◆ **GIVEN EXERCISE**: Can you copy out every one of the entries below word for word?

--- Start of STORED RECORDS ---

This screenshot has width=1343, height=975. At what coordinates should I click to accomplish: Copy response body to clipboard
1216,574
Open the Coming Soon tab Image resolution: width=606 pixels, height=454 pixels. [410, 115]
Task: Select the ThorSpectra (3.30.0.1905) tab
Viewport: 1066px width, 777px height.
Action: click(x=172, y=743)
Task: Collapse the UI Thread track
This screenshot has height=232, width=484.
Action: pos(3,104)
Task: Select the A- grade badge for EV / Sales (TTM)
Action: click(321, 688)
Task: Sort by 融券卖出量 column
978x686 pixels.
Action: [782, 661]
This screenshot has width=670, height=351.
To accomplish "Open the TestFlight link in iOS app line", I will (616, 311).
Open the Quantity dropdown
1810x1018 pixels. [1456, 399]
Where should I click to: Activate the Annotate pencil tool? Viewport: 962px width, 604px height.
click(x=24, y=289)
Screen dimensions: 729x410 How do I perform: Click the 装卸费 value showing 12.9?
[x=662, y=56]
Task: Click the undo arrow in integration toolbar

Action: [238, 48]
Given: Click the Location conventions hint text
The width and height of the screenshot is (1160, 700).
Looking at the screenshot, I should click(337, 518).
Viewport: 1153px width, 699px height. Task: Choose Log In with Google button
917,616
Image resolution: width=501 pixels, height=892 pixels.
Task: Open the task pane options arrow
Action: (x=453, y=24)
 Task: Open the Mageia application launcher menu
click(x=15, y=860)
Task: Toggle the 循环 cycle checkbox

--- End of STORED RECORDS ---

◆ **TASK ANSWER**:
This screenshot has width=1343, height=975. At what coordinates should I click to accomplish: Copy response body to clipboard
1216,574
Open the Coming Soon tab Image resolution: width=606 pixels, height=454 pixels. [410, 115]
Task: Select the ThorSpectra (3.30.0.1905) tab
Viewport: 1066px width, 777px height.
Action: click(x=172, y=743)
Task: Collapse the UI Thread track
This screenshot has height=232, width=484.
Action: pos(3,104)
Task: Select the A- grade badge for EV / Sales (TTM)
Action: click(321, 688)
Task: Sort by 融券卖出量 column
978x686 pixels.
Action: [782, 661]
This screenshot has width=670, height=351.
To accomplish "Open the TestFlight link in iOS app line", I will (616, 311).
Open the Quantity dropdown
1810x1018 pixels. [1456, 399]
Where should I click to: Activate the Annotate pencil tool? Viewport: 962px width, 604px height.
click(x=24, y=289)
Screen dimensions: 729x410 How do I perform: Click the 装卸费 value showing 12.9?
[x=662, y=56]
Task: Click the undo arrow in integration toolbar

Action: [238, 48]
Given: Click the Location conventions hint text
The width and height of the screenshot is (1160, 700).
Looking at the screenshot, I should click(337, 518).
Viewport: 1153px width, 699px height. Task: Choose Log In with Google button
917,616
Image resolution: width=501 pixels, height=892 pixels.
Task: Open the task pane options arrow
Action: (x=453, y=24)
 Task: Open the Mageia application launcher menu
click(x=15, y=860)
Task: Toggle the 循环 cycle checkbox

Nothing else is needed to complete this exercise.